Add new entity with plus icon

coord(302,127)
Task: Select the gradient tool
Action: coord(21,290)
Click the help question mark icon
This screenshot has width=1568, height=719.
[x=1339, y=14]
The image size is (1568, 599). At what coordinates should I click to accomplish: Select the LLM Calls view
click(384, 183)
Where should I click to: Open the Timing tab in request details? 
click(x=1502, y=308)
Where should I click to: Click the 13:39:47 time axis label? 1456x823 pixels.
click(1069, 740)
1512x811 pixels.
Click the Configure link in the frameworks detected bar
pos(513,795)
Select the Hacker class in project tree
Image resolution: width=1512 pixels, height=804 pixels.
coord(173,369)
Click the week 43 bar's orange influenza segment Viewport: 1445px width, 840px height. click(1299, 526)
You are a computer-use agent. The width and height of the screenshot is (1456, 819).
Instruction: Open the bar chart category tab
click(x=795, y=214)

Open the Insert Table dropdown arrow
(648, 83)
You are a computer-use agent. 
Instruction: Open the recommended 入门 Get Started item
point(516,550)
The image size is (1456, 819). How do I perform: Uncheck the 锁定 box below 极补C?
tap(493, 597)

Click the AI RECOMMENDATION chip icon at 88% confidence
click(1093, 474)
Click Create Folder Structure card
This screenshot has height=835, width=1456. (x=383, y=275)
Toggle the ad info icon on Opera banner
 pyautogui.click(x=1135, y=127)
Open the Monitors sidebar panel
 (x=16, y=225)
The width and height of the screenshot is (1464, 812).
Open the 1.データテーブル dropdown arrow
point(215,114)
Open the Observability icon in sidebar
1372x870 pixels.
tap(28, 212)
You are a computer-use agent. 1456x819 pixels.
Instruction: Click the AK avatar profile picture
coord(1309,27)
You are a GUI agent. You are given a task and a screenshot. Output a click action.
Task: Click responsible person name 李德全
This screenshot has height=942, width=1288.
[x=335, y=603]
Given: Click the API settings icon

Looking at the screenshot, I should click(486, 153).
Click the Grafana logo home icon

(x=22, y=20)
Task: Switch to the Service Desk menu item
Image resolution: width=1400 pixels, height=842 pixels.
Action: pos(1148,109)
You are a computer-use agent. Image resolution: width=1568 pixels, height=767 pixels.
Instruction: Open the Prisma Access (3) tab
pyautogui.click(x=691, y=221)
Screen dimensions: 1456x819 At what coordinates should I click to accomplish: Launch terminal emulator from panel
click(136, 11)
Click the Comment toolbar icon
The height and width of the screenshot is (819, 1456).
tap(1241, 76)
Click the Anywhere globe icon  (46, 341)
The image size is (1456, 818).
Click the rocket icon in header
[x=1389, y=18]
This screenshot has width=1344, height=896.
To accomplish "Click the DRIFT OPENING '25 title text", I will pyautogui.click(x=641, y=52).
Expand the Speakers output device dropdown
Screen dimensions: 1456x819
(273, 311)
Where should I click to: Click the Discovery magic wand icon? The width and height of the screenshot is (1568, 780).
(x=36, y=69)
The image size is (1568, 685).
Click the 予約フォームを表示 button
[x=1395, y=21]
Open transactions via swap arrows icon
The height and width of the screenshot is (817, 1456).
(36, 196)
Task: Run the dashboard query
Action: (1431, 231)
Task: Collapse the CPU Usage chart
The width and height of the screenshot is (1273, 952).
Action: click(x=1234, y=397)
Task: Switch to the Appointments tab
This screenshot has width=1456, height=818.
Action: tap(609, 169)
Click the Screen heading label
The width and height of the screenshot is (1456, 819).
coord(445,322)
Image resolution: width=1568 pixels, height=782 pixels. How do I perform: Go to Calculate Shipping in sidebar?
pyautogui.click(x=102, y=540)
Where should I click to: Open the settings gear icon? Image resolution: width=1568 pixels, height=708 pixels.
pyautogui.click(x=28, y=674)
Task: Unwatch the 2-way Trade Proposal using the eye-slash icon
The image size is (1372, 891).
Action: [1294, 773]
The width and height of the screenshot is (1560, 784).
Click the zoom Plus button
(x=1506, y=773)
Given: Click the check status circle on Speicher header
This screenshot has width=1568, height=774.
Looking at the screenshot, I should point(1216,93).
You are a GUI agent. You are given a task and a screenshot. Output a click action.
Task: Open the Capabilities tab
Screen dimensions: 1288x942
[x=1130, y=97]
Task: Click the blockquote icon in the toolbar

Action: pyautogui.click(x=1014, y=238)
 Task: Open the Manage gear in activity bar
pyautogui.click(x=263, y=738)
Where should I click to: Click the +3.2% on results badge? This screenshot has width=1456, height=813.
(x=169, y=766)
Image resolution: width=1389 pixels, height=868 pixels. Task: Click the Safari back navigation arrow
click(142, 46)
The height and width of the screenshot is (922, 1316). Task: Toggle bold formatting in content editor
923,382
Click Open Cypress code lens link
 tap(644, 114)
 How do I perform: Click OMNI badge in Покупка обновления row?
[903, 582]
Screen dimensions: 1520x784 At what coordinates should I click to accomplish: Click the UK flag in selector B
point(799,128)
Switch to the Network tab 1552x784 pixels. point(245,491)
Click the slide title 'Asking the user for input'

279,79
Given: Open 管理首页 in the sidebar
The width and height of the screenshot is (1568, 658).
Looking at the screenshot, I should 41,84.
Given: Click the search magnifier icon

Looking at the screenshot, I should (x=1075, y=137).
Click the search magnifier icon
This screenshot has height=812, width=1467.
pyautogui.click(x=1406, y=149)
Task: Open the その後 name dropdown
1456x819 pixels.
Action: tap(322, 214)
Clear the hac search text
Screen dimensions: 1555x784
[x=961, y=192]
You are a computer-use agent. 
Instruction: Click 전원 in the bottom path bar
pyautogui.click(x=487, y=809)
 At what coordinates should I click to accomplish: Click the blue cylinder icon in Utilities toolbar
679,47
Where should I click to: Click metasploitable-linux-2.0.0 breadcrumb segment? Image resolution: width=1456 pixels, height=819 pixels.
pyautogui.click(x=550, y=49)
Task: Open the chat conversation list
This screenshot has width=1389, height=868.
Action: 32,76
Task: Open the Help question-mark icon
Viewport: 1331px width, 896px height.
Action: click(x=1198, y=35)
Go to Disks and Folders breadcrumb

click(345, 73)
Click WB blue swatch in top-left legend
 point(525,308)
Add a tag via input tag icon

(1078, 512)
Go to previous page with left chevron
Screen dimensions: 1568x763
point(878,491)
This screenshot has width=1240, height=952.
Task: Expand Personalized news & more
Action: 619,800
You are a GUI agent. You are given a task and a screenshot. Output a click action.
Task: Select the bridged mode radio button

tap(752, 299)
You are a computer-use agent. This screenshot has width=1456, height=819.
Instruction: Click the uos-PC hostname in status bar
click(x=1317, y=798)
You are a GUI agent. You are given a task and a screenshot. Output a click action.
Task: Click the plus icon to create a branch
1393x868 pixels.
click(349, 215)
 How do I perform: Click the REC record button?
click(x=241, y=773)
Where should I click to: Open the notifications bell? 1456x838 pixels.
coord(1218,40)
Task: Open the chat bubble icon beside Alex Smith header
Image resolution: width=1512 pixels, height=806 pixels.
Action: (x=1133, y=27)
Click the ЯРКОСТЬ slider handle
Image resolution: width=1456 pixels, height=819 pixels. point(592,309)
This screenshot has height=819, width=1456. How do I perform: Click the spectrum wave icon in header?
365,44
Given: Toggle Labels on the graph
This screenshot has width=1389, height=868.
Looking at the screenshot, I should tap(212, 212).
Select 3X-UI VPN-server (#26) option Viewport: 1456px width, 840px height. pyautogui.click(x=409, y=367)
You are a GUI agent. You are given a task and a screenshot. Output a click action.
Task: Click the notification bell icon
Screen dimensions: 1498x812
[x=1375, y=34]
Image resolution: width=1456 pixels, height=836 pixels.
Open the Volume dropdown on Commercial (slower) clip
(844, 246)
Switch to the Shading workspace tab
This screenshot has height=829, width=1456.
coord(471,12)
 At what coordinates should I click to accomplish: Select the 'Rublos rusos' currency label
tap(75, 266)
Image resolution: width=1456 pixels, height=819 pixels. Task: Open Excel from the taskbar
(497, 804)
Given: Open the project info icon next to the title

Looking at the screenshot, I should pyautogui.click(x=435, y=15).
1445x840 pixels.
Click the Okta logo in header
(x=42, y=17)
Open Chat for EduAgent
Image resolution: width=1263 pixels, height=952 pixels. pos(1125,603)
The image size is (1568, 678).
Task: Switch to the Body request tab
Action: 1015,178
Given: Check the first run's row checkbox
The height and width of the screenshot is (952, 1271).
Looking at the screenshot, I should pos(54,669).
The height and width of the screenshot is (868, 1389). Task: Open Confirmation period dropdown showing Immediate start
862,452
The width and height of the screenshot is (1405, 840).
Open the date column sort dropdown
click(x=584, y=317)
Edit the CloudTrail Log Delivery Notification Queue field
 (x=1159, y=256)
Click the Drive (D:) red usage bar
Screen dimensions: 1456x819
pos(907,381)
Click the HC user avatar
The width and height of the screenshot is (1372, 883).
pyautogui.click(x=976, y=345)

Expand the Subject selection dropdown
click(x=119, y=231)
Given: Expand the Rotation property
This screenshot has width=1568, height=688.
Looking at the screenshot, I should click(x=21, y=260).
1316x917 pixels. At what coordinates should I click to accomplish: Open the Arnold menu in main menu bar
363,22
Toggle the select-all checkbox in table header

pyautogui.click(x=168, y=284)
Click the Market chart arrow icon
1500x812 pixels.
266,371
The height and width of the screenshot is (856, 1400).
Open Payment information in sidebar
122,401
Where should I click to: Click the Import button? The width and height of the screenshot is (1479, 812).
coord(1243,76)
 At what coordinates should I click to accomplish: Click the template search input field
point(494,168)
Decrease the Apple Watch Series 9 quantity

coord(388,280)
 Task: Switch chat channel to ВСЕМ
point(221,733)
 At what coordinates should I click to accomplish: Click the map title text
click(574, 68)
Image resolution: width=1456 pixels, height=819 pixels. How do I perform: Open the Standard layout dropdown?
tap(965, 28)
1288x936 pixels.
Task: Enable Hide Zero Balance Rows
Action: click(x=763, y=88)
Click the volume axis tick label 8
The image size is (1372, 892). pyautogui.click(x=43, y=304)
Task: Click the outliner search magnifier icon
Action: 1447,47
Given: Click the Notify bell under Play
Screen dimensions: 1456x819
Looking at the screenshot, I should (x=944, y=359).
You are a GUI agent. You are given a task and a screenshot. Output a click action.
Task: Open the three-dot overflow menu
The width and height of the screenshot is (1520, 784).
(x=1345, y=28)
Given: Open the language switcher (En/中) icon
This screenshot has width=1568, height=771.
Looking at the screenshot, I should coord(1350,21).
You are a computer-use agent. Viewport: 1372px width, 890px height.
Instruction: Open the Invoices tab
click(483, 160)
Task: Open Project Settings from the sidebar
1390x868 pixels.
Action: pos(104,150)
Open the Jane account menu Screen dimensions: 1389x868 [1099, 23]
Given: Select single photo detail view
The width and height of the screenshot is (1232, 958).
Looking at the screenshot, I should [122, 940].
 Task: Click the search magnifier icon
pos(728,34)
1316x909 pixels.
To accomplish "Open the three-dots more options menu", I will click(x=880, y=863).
* * *
> _ACTION ITEM_:
Which lines of the records above contain the word "computer"? Copy each of them.

> _RESPONSE_:
You are a computer-use agent. The width and height of the screenshot is (1456, 819).
You are a computer-use agent. 
You are a computer-use agent. 1456x819 pixels.
You are a computer-use agent. Image resolution: width=1568 pixels, height=767 pixels.
You are a computer-use agent. 
You are a computer-use agent. This screenshot has width=1456, height=819.
You are a computer-use agent. Viewport: 1372px width, 890px height.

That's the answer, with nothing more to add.